High-throughput Digital Baseband for mm-Wave Outphasing Power Amplifiers

Outphasing power amplifier architectures such as linear amplification with nonlinear components (LINC) have been used to improve the power efficiency of higher-order modulation formats by utilizing more efficient, nonlinear power amplifiers (PA) [1] . The asymmetric multilevel outphasing (AMO) has been recently proposed to further improve the average power efficiency of traditional LINC PA by introducing multiple supply levels [2] . Figure 1 shows the overall AMO system architecture, where each transmitted sample is decomposed into two vector signals with different phases and restricted amplitude choices. Each decomposed vector signal is first modulated by the phase modulator. Then the high-efficiency switching PA amplifies the signal with appropriate amplitudes. Finally the two vectors are combined to deliver the final output.

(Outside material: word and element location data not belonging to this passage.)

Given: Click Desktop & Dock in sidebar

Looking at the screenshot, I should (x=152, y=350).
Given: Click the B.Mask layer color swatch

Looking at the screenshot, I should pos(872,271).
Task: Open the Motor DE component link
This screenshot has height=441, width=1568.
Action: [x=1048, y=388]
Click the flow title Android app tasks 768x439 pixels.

One bottleneck for both LINC and AMO architectures is the signal component separation (SCS) task, whose functionality is shown on the right side of Figure 1. SCS involves complex functional computations, such as square-root and trigonometric functions, which degrade the overall power-added efficiency, especially at high system throughputs and moderate output powers.

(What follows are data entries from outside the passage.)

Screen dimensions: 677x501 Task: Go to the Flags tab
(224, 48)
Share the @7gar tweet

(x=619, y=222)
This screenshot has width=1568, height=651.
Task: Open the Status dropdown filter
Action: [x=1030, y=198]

Traditional digital SCS implementations are usually based on look–up-table (LUT) designs [3] and are therefore limited by accuracy and area while their analog counterparts are usually limited by speed [4] . To overcome these limitations, we propose to simplify the function computations by using a piece-wise linear spline approximation for each function, as shown in Figure 2(b).  With careful design of the constant and slope terms, each function computation only involves a small LUT, one multiplication, and two additions. This approach achieves a 6-10x energy efficiency improvement over the traditional CORDIC [5] for trigonometric functions and polynomial fittings. The overall SCS system’s micro-architecture is shown in Figure 2(a), where all the functional computations are implemented with our approximation approach. This system is fabricated in a 45-nm SOI process. The chip runs up to 1.7GHz (3.4 Gsamples/s) at 1.1V supply. Figure 2(c) shows the energy efficiency for different throughput. The minimum-energy point is 74pJ per sample at 800Msamples/s throughput.